We have to look forward. Reminding people of this is important, as is asking people: what are we not looking at? What we’re not looking at is our own impermanence. Let’s look at it, squarely. Cry if we need to. Panic if we need to. But gather ourselves and live in acknowledgement of it and live more fully as a result.

Five Dials

What about the violence of the book? Casual violence erupts at different points. Was that a conscious tactic?

Mohsin Hamid

To be alive is to experience violence. We are all at the edge of this abyss, and extinguishment is a violent thing. It keeps popping up. Car accidents, civil wars, disease, individual misfortune, accidents, murder. It does permeate the novel. It permeates human lives. I suppose what the novel tries to do is for the most part avert its gaze from the violence in the city where it begins, where the violence escalates and escalates.

In other words, violence is noted. Wow, this is something horrific. Then you look away. What I’ve noticed living in Pakistan is people don’t spend all their time dwelling on how bad things could get. For the most part, we try so hard to imagine things are going to be okay. When a terrorist attack hits Lahore, most people don’t spend their time thinking about it all the time, and looking and going to the site where it occurred, and reflecting upon it. You register it, you take some kind of defensive action and you avert your gaze. You get on with your life.

The notion of being surrounded by incessant violence of different scales and averting our gaze, and living our lives, feels to me very fundamental to what it is to be a human being. Even in Vancouver, which is a very peaceful place, death, I’m sure, for many people, is something that happens in hospitals and in graveyards, and is pushed out of the day to day as much as possible. But it’s there.

The novel tries to grapple with the violent nature of what it is to be a human being. It isn’t going to end well for us, as individuals, but we needn’t obsess about it either. We need to acknowledge it, value more the time we have because of it, but not mire ourselves in the constant preoccupation of it.

Five Dials

You’ve dealt with violence so that a single clause in a sentence hints at the kind of tragedy that would fill an entire other book. Done this way it implies, even grammatically, that this sentence is going to carry on, that life is going to carry on.

Mohsin Hamid

I’ve lost you.

Five Dials

Okay, am I back?

Mohsin Hamid

I couldn’t hear you.

Five Dials

I just was saying that a single clause in a sentence hints at the kind of tragedy that would fill an entire other book. It implies, even in the grammar of the novel, this sentence will carry on, life is going to carry on.

Mohsin Hamid

In a way, this takes us back to children’s books. The best children’s books so often don’t deny children the horror possible in life. Like Fantastic Mr Fox faces death and the potential mas­sacre of his little children. It’s basically genocide for the animals that live on the hill. It could be happening. He loses his tail. A bloody stump is all that’s left. Yet, we find our way through.

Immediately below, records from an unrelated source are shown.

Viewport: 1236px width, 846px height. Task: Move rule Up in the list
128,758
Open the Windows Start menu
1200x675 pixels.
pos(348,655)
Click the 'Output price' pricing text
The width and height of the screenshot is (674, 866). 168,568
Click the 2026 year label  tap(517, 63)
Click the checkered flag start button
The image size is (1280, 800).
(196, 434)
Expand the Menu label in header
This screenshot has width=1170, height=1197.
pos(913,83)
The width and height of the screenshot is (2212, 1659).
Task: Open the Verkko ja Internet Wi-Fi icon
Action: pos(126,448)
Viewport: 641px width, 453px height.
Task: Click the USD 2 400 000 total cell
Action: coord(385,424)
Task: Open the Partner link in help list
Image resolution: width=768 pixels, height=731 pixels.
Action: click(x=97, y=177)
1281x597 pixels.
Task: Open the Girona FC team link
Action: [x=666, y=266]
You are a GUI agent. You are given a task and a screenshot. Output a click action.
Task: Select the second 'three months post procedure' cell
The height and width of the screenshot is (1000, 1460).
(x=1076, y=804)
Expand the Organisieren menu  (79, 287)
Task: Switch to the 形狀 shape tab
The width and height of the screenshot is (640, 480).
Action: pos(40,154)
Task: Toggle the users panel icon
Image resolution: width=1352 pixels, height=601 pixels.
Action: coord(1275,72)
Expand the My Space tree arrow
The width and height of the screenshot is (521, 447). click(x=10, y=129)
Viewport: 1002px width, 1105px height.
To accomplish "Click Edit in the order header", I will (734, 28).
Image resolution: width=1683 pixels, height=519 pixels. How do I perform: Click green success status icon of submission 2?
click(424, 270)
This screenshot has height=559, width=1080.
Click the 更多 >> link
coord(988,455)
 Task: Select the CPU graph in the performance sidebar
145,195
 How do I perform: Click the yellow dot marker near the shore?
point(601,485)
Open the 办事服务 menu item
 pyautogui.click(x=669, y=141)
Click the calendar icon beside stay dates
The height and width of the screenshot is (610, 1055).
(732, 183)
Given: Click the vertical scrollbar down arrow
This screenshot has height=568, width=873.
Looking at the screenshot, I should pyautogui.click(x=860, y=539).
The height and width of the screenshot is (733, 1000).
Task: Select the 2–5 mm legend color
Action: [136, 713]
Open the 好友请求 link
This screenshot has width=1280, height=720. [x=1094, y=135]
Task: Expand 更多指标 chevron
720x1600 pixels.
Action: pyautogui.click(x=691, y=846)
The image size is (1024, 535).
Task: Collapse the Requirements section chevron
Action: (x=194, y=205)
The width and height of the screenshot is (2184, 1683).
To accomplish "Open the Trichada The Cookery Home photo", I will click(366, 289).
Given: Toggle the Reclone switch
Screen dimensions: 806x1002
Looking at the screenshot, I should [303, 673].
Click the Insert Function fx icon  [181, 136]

Wilbur faces death. Charlotte dies. These sorts of books, Fantastic Mr Fox and Charlotte’s Web, they’re right in the domain of violence and terror and mortality, because children are thinking about this stuff.

Children are looking at the world and saying, ‘This is pretty damn confusing and pretty scary actually.’ What these books do is, without denying that reality, extend the position of ‘Look, we’re on the same side. We’re with Fox in his difficult hour. We’re with Charlotte as she tries to save Wilbur. We, together, are with each other: the reader, the narrator and the characters of this book. We’re together.’ This notion of creating a connection that helps reduce the horror present in life is in these children’s books. It’s something they do so effectively.

For someone like me, I wouldn’t be a novelist today if I hadn’t fallen in love with children’s books. I wouldn’t have been a reader. They clearly did something fundamental to me as a human being, as a young human being. In a way, that’s what I’m trying to do in this book as well. Because I feel like I still need children’s books to make sense of the world around me. I need children’s books, written for adults like me. I set out to write the book that I needed.